[Collected data]

########################################

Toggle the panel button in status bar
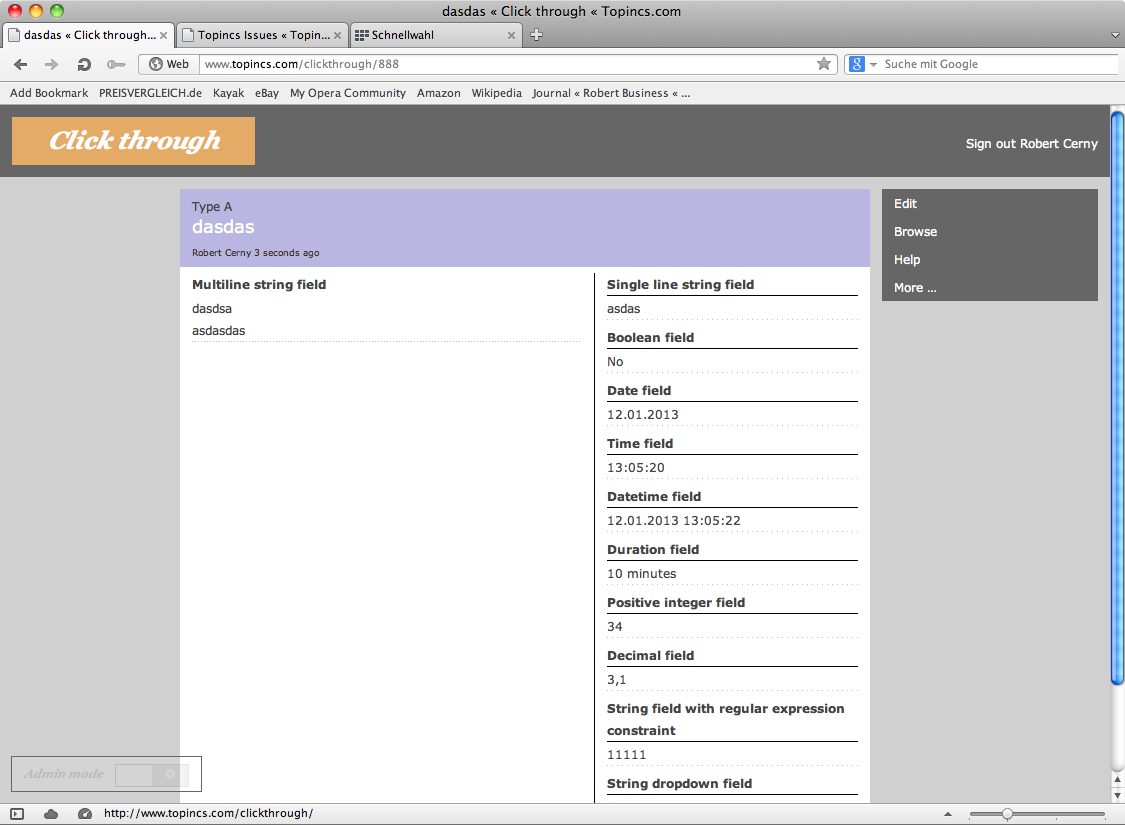This screenshot has height=825, width=1125. click(x=17, y=814)
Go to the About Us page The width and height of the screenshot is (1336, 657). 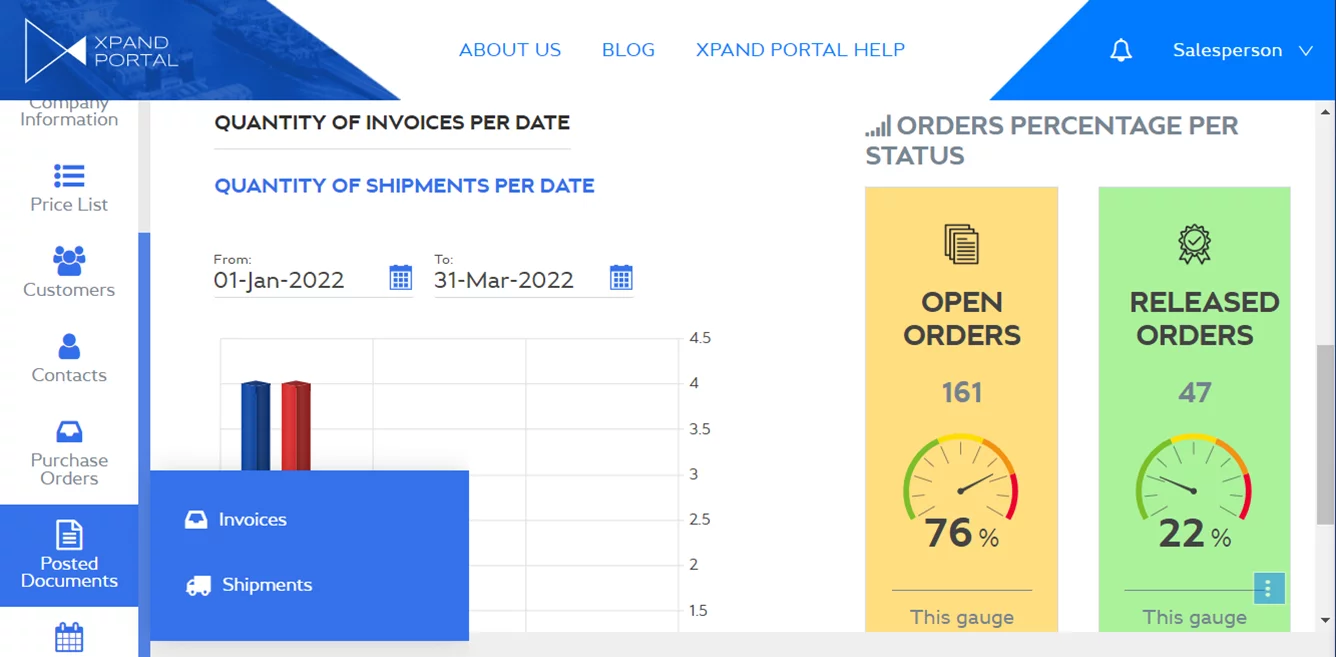509,50
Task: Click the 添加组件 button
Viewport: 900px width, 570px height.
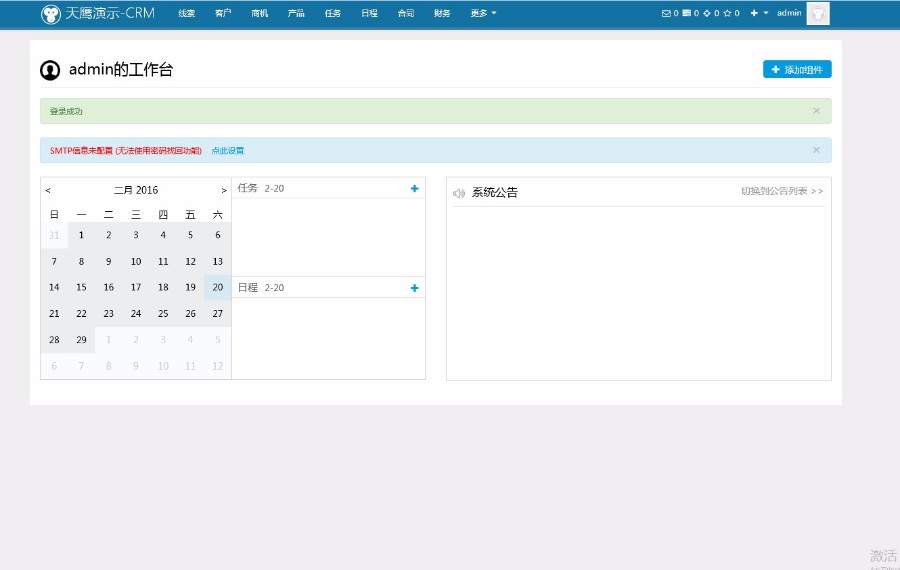Action: tap(797, 69)
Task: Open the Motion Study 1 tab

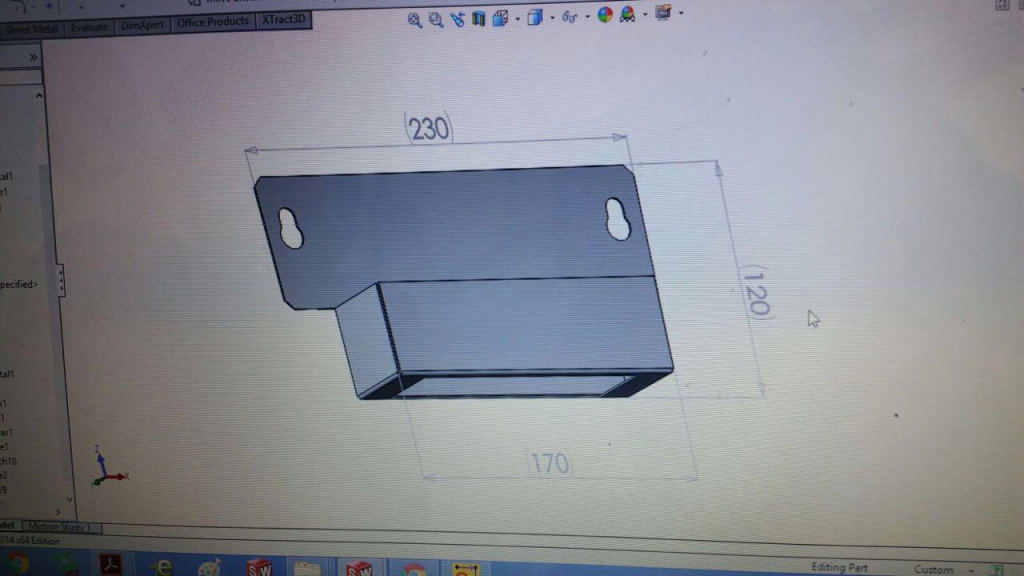Action: pyautogui.click(x=60, y=527)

########################################

## Task brief
Reproduce exactly, without any picture, the lines from the one bearing "Viewport: 900px width, 570px height." to the last line of the records above.

## Result of the exercise
Viewport: 900px width, 570px height.
Action: tap(797, 69)
Task: Open the Motion Study 1 tab

Action: pyautogui.click(x=60, y=527)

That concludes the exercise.